Are you able to retype all the records below exactly?
=== Section Start ===
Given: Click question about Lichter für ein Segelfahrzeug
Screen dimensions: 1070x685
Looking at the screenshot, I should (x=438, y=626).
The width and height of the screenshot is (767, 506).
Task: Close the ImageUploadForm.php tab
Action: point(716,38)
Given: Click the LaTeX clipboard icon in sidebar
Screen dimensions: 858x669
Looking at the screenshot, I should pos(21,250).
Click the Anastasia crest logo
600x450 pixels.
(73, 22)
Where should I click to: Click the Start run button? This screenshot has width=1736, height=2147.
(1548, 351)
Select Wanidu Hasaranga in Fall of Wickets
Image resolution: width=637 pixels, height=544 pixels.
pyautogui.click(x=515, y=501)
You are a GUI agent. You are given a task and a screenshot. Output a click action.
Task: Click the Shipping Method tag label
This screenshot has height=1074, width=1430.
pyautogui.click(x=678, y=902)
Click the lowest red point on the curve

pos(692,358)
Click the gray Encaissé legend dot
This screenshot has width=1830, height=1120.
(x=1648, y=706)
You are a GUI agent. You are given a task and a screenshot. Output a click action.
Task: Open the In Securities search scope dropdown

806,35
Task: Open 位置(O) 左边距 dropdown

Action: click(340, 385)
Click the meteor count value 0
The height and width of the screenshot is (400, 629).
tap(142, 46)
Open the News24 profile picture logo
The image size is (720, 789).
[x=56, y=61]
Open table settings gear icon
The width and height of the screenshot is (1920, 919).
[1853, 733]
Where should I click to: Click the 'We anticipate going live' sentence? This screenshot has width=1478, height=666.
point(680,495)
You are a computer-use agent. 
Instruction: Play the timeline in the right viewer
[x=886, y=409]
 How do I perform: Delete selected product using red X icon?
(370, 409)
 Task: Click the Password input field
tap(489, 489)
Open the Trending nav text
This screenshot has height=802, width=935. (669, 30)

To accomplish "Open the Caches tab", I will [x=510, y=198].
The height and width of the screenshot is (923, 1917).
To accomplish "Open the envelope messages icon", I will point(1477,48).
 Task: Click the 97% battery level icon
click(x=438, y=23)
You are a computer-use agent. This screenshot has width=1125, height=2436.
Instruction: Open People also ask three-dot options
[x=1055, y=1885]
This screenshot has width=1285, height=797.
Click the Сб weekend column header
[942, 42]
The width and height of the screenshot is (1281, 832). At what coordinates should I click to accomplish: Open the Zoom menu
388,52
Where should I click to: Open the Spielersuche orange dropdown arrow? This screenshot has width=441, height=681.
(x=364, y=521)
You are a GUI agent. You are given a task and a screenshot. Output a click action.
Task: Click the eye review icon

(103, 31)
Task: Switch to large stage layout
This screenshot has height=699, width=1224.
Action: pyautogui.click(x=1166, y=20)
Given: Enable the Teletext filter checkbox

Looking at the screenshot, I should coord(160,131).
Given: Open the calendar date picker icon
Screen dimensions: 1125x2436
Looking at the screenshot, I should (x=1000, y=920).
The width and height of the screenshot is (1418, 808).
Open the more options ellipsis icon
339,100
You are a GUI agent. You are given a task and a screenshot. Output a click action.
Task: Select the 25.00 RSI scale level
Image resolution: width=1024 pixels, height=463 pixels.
=== Section End ===
Completed task>
Given: Click question about Lichter für ein Segelfahrzeug
Screen dimensions: 1070x685
Looking at the screenshot, I should (x=438, y=626).
The width and height of the screenshot is (767, 506).
Task: Close the ImageUploadForm.php tab
Action: point(716,38)
Given: Click the LaTeX clipboard icon in sidebar
Screen dimensions: 858x669
Looking at the screenshot, I should pos(21,250).
Click the Anastasia crest logo
600x450 pixels.
(73, 22)
Where should I click to: Click the Start run button? This screenshot has width=1736, height=2147.
(1548, 351)
Select Wanidu Hasaranga in Fall of Wickets
Image resolution: width=637 pixels, height=544 pixels.
pyautogui.click(x=515, y=501)
You are a GUI agent. You are given a task and a screenshot. Output a click action.
Task: Click the Shipping Method tag label
This screenshot has height=1074, width=1430.
pyautogui.click(x=678, y=902)
Click the lowest red point on the curve

pos(692,358)
Click the gray Encaissé legend dot
This screenshot has width=1830, height=1120.
(x=1648, y=706)
You are a GUI agent. You are given a task and a screenshot. Output a click action.
Task: Open the In Securities search scope dropdown

806,35
Task: Open 位置(O) 左边距 dropdown

Action: click(340, 385)
Click the meteor count value 0
The height and width of the screenshot is (400, 629).
tap(142, 46)
Open the News24 profile picture logo
The image size is (720, 789).
[x=56, y=61]
Open table settings gear icon
The width and height of the screenshot is (1920, 919).
[1853, 733]
Where should I click to: Click the 'We anticipate going live' sentence? This screenshot has width=1478, height=666.
point(680,495)
You are a computer-use agent. 
Instruction: Play the timeline in the right viewer
[x=886, y=409]
 How do I perform: Delete selected product using red X icon?
(370, 409)
 Task: Click the Password input field
tap(489, 489)
Open the Trending nav text
This screenshot has height=802, width=935. (669, 30)

To accomplish "Open the Caches tab", I will [x=510, y=198].
The height and width of the screenshot is (923, 1917).
To accomplish "Open the envelope messages icon", I will point(1477,48).
 Task: Click the 97% battery level icon
click(x=438, y=23)
You are a computer-use agent. This screenshot has width=1125, height=2436.
Instruction: Open People also ask three-dot options
[x=1055, y=1885]
This screenshot has width=1285, height=797.
Click the Сб weekend column header
[942, 42]
The width and height of the screenshot is (1281, 832). At what coordinates should I click to accomplish: Open the Zoom menu
388,52
Where should I click to: Open the Spielersuche orange dropdown arrow? This screenshot has width=441, height=681.
(x=364, y=521)
You are a GUI agent. You are given a task and a screenshot. Output a click action.
Task: Click the eye review icon

(103, 31)
Task: Switch to large stage layout
This screenshot has height=699, width=1224.
Action: pyautogui.click(x=1166, y=20)
Given: Enable the Teletext filter checkbox

Looking at the screenshot, I should coord(160,131).
Given: Open the calendar date picker icon
Screen dimensions: 1125x2436
Looking at the screenshot, I should (x=1000, y=920).
The width and height of the screenshot is (1418, 808).
Open the more options ellipsis icon
339,100
You are a GUI agent. You are given a task and a screenshot. Output a click action.
Task: Select the 25.00 RSI scale level
Image resolution: width=1024 pixels, height=463 pixels.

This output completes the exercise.